* _REQUIRED WORK_
Starting with the line that contains "Given: Switch off", copy every line through the end of the data below, exactly and with nothing added.

Extracted data entries
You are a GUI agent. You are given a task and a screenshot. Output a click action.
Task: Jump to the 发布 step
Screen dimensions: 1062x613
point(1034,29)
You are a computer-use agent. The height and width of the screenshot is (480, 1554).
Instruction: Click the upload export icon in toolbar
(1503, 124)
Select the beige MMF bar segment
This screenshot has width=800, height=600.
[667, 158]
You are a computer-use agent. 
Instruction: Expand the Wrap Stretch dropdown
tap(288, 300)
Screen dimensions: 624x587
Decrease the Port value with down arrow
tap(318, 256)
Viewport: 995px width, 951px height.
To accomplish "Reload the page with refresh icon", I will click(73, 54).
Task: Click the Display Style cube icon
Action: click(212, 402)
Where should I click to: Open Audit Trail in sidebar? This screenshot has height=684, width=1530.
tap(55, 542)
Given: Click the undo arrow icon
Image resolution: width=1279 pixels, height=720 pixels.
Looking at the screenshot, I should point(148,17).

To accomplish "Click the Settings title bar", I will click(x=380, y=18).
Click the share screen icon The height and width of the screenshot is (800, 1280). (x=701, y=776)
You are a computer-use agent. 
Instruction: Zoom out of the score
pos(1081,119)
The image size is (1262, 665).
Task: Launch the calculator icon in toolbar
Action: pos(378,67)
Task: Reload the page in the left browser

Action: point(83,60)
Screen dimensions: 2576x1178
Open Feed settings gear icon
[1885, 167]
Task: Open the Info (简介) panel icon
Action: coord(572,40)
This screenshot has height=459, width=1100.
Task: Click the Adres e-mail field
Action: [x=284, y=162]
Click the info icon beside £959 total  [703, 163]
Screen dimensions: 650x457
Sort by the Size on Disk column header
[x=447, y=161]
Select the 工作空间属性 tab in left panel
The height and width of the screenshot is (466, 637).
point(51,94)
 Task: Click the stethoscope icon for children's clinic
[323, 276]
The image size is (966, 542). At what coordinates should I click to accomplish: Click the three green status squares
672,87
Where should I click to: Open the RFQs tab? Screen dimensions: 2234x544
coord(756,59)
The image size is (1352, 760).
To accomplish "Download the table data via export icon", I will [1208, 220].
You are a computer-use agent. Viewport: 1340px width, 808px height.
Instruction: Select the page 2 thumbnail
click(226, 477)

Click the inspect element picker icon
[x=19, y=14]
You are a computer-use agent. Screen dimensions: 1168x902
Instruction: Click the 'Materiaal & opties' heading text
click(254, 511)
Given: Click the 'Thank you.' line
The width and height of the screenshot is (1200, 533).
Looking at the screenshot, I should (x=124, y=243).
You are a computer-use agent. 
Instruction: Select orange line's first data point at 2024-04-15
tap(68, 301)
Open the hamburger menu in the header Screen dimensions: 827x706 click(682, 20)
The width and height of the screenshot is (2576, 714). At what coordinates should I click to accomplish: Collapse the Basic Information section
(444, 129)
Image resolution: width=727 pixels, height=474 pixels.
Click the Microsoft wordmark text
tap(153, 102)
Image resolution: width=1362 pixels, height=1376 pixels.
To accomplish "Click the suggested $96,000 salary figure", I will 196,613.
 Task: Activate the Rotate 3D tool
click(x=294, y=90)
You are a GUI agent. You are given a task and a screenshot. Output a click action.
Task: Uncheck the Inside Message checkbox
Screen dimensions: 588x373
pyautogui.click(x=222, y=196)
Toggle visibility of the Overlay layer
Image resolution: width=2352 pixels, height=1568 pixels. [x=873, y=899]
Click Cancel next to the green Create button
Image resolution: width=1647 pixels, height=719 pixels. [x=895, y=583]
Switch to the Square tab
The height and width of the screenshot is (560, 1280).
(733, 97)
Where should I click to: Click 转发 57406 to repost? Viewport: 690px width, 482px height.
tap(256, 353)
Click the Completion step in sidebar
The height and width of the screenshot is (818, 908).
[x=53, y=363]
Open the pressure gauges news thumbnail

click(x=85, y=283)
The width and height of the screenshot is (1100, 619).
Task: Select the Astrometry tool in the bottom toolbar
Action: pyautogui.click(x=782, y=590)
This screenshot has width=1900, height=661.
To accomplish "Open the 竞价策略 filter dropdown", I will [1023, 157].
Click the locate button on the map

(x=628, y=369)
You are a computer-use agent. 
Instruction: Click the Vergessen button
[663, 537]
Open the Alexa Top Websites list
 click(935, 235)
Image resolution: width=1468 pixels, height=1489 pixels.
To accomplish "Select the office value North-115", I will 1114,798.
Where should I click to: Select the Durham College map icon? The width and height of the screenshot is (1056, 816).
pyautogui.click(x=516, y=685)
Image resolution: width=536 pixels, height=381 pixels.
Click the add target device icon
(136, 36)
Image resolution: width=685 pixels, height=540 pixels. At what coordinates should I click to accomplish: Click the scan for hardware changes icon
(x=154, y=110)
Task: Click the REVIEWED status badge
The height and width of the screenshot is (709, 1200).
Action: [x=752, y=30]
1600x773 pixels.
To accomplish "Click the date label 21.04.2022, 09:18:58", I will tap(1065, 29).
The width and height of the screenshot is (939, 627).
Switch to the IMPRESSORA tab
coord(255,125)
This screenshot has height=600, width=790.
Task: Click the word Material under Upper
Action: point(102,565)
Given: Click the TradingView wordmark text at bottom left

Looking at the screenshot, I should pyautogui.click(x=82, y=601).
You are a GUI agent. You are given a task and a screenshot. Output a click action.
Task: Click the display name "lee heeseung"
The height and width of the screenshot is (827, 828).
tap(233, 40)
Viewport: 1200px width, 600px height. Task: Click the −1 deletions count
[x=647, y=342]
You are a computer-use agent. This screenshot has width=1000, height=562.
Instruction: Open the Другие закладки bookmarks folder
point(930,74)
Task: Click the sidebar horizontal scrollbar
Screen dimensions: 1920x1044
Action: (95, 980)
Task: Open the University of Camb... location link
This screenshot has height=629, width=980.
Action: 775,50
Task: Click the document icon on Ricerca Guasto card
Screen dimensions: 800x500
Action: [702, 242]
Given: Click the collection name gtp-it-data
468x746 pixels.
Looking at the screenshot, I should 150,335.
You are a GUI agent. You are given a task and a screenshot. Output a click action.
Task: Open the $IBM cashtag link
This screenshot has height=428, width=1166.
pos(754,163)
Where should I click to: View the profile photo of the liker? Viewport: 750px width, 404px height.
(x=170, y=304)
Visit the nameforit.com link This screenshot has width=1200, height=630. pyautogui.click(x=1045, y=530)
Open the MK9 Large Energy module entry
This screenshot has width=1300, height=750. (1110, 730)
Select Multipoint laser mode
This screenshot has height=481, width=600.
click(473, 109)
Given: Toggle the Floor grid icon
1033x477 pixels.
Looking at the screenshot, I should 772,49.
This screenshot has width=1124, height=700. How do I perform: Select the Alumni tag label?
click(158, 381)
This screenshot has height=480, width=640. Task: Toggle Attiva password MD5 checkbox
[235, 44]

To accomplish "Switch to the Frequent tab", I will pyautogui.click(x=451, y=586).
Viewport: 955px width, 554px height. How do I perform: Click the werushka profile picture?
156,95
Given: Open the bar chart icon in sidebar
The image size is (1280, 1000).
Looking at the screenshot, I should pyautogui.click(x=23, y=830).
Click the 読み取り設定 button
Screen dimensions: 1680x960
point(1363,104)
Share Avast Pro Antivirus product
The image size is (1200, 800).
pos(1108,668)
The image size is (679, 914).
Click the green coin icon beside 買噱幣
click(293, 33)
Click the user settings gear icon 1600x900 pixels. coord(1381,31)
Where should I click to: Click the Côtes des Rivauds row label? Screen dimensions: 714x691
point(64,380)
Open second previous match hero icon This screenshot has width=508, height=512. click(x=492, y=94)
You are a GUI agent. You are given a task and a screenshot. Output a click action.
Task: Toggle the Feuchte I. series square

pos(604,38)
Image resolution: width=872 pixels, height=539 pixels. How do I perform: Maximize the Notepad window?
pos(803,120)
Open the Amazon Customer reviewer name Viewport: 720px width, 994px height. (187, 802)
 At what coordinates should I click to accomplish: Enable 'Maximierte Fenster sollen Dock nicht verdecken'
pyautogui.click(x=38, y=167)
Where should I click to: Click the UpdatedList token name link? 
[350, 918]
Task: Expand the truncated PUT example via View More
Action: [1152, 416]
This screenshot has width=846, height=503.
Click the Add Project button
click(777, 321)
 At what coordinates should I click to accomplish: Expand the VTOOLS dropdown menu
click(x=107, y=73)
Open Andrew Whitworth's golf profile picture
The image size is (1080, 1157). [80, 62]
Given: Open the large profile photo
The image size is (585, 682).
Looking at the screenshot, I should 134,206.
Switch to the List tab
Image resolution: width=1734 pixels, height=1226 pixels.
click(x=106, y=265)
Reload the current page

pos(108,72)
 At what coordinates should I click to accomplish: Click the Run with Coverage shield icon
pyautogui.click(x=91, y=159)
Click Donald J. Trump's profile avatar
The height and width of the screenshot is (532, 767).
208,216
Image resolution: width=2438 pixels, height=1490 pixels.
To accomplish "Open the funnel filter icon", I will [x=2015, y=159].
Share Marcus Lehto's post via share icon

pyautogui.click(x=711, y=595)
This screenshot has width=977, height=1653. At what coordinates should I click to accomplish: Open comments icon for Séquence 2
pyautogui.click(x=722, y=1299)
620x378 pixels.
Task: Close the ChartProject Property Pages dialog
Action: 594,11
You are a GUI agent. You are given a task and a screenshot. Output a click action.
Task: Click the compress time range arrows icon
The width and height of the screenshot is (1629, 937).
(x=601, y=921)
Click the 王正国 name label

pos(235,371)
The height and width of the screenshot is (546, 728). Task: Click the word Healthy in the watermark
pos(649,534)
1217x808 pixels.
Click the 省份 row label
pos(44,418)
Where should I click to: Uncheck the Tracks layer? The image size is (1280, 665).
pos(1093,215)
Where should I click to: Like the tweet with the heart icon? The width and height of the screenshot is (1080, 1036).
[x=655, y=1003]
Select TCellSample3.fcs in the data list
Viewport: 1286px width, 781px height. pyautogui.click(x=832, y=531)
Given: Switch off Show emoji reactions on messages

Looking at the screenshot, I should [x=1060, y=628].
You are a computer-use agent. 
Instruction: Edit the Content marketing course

* _EXERCISE SOLUTION_
Given: Switch off Show emoji reactions on messages

Looking at the screenshot, I should [x=1060, y=628].
You are a computer-use agent. 
Instruction: Edit the Content marketing course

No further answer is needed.